運動を始めたばかりの場合は、全力を尽くしたいという衝動を避けてください。代わりに、徐々に強度と持続時間を増やしてください。 Secorの良いルールは次のとおりです。徒歩5〜15分から始めて、ワークアウトごとに5分ずつ徐々に増やしていきます。

7.不快感と痛みの違いを理解する

運動中に不快に感じることは珍しいことではありません。しかし、痛みは怪我の始まりを示す可能性があるため、異なります。痛みはしばしば急性であり、運動中に鋭いまたは持続的な感覚として現れます。これは、すぐにトレーニングを中止し、必要に応じて医師の診察を受ける必要があることを示しています、とFroererは言います。 2つの違いを知ることは、いつ強く押すべきか、またはいつ回復するために休みを取るべきかを知るのに役立ちます。

8.地形を考慮します

屋外での運動は、心だけでなく体にとっても素晴らしいことです。特にランニングなどの影響力の大きい活動をしている場合は、表面に注意してください。異なる地形はあなたの関節でより簡単になることができます、とFroererは言います。たとえば、走っている場合、トレイルのような柔らかい表面は、道路よりも体にやさしいかもしれません。

9.周囲に注意を払います

屋外での運動は、屋内での運動よりも注意が必要です。
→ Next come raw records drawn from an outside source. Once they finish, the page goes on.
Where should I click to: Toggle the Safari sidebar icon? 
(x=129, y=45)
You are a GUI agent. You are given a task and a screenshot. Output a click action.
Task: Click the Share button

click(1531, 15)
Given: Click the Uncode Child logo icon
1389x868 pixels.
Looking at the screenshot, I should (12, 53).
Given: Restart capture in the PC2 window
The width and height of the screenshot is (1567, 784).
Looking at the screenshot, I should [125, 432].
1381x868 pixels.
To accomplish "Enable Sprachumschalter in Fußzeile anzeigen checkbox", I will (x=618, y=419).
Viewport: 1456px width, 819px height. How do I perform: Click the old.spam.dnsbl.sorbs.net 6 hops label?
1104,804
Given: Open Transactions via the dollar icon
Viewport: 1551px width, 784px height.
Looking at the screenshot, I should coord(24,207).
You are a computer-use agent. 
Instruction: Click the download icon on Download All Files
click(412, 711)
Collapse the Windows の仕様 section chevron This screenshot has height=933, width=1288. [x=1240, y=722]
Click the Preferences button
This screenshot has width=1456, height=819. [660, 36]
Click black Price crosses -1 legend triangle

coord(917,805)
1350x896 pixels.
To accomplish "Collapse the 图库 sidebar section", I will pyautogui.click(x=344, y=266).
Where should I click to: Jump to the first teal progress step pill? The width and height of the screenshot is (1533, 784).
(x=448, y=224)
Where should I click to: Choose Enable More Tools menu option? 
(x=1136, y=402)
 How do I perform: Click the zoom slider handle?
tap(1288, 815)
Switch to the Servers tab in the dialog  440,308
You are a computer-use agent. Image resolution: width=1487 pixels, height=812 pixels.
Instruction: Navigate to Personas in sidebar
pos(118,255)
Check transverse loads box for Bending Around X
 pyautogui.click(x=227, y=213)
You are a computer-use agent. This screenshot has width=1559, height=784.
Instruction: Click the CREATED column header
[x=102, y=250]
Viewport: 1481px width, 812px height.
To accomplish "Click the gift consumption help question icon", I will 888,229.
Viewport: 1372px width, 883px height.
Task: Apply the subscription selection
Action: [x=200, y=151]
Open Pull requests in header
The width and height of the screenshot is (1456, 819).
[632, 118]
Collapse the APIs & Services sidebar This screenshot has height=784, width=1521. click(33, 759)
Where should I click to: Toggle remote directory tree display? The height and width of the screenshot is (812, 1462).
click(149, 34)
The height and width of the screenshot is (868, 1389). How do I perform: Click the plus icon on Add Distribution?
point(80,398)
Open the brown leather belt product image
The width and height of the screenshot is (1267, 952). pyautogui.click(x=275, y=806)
つまり、交通量、動物、他の人、さらには天候さえも考慮する必要があるためです。これらのそれぞれが怪我を引き起こす可能性がある、とFroererは言い、物理的な距離のこの時期に、少なくとも6フィート離れて他の人を尊重することを付け加えます。そして、あなたが汗をかきながら聞くのが好きなその音楽?良い電話ですが、近くに問題や安全上の懸念があるかどうかを聞くことができないため、屋外での乗馬やサイクリングの際に危険をもたらす可能性があることに注意してください。

10.フィットネスレベルに適したクラスを選択してください

ストリーミングフィットネスサイトを使用していますか?確かにメリットはありますが、フィットネスレベルに合わせて設計されたクラスを選択していることを確認してください、とSecor氏は言います。そうしないと、体の準備ができていないクラスを行うと、自分を傷つける可能性があります。